PASSAGE SHOWN:
We have been together for close to 5 years and yes ds is his, we have no plans to get married.

OP posts:
fibrecruncher · 25/02/2015 01:07

Oh and the not being married is a mutual decision we both feel happily committed but have always agreed if we needed to for work I.e. travel visas we could marry.

OP posts:
BuggersMuddle · 25/02/2015 04:09

Everything is 50/50 here in terms of ownership (never occurred that it should be otherwise when we both work FT and I would be the beneficiary of any income based split).

You have children together though, which I think adds even greater weight to the case for a 50/50 split since it affects your career decisions and earning capacity.

Pseudonym99 · 25/02/2015 06:58

But why would you split it 60/40 or 70/30? Why noy be joint tenants where you both own it 100%? That way if one dies the other still owns the whole house.

Blu · 25/02/2015 08:10

It may be helpful to explain to him that whilst expenses are split 70/30 to reflect your respective income that doesn't automatically translate into 70/30 ownership . Firstly because his income is dependent on the childcare you do so you are due more 'ownership' on that account so that your in-kind contribution is reflected , and secondly that what you are both now buying is a roof over your child's head so your child's interest needs to be reflected and protected against all future possibilities.
Also you may well earn significant amounts in the future: your contribution then needs to be able to be in the solid investment of property.

Buying a house together does entail a shift in the way you view partnership , security and the long term and sounds as if it is best not negotiated and explored in snatched transatlantic calls and based on vague advice from HIS bank. Go and see a financial advisor together, ditto a solicitor.

fibrecruncher · 25/02/2015 16:38

Thanks blu. Yes I completely agree. We have an appointment with a broker on friday so I shall raise it there.

And yes its difficult to put an offer on a place the day one of you goes on a 6 day business trip. I think its added to the stress.

OP posts:
expatinscotland · 25/02/2015 17:33

'Oh and the not being married is a mutual decision we both feel happily committed but have always agreed if we needed to for work I.e. travel visas we could marry.'

Then you need to speak to a solicitor to put in place coverage for you both in the event either of you should die, become disabled or you split.

Marriage confers legal status well beyond being a necessity for travel visas and the like.

Collected data
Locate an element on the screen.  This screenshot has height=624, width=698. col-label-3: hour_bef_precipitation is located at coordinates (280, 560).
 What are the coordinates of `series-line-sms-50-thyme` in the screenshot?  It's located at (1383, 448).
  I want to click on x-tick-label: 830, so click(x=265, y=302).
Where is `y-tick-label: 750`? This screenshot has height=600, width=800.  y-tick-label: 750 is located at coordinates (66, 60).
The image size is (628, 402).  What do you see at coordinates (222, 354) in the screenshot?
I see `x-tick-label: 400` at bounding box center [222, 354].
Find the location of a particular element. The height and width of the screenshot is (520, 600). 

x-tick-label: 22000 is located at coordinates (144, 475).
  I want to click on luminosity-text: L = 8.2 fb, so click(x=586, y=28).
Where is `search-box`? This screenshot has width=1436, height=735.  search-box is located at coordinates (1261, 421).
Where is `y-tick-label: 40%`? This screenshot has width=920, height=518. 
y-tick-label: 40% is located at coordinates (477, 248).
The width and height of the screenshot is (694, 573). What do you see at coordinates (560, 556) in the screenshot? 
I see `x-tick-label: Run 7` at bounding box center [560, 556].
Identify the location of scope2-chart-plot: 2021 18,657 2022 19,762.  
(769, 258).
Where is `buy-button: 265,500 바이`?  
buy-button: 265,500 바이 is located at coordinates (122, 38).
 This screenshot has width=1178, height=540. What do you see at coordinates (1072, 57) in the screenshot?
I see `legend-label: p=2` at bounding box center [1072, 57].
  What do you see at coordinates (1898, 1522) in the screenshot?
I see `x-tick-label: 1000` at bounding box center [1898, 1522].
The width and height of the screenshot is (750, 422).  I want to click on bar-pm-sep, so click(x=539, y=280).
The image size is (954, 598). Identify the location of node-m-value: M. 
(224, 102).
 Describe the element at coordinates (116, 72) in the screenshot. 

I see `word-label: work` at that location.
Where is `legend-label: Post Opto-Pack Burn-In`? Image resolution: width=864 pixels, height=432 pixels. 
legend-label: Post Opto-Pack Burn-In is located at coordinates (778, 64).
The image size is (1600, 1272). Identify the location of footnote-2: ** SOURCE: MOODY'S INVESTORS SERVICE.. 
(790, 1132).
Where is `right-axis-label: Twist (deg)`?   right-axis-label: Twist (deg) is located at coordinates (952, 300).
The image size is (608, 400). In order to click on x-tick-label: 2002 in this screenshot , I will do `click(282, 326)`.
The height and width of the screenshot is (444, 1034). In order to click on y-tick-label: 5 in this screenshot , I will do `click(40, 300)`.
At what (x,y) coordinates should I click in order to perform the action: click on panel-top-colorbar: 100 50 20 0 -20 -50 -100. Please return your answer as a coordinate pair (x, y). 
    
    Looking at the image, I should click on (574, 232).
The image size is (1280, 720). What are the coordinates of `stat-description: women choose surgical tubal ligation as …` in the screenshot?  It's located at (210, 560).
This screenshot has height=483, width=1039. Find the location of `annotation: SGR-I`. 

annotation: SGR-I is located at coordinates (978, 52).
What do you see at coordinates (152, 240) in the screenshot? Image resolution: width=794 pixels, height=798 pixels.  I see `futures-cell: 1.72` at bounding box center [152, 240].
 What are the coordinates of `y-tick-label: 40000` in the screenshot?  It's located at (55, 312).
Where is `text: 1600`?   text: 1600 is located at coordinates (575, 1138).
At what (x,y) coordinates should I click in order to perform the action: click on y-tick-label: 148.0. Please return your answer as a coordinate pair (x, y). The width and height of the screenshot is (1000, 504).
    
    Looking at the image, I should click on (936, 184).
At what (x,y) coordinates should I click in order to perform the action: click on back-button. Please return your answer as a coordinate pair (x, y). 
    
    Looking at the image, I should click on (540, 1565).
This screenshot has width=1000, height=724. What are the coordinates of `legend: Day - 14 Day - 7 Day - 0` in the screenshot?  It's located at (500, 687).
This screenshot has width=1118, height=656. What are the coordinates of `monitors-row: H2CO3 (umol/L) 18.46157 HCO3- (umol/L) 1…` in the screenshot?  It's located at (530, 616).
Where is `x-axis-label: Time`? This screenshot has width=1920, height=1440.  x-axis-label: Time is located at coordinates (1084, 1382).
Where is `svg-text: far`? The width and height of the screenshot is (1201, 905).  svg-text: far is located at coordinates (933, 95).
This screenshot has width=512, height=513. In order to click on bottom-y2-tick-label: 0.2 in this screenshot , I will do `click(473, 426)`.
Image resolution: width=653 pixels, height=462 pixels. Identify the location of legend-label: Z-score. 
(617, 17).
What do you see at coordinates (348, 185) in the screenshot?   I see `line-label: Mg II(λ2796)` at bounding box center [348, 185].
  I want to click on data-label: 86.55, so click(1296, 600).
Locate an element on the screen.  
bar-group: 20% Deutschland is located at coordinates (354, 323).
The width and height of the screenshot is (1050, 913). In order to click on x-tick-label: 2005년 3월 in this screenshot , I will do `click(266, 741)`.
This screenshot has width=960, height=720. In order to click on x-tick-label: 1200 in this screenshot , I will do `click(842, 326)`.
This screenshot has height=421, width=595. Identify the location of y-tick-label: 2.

WHAT THIS TASK INVOLVES:
Please reproduce, word for word, the part of the forum thread on home ownership that opens with the words containing "Pseudonym99 · 25/02/2015" and closes with "all future possibilities.".

SOLUTION TO THIS PROBLEM:
Pseudonym99 · 25/02/2015 06:58

But why would you split it 60/40 or 70/30? Why noy be joint tenants where you both own it 100%? That way if one dies the other still owns the whole house.

Blu · 25/02/2015 08:10

It may be helpful to explain to him that whilst expenses are split 70/30 to reflect your respective income that doesn't automatically translate into 70/30 ownership . Firstly because his income is dependent on the childcare you do so you are due more 'ownership' on that account so that your in-kind contribution is reflected , and secondly that what you are both now buying is a roof over your child's head so your child's interest needs to be reflected and protected against all future possibilities.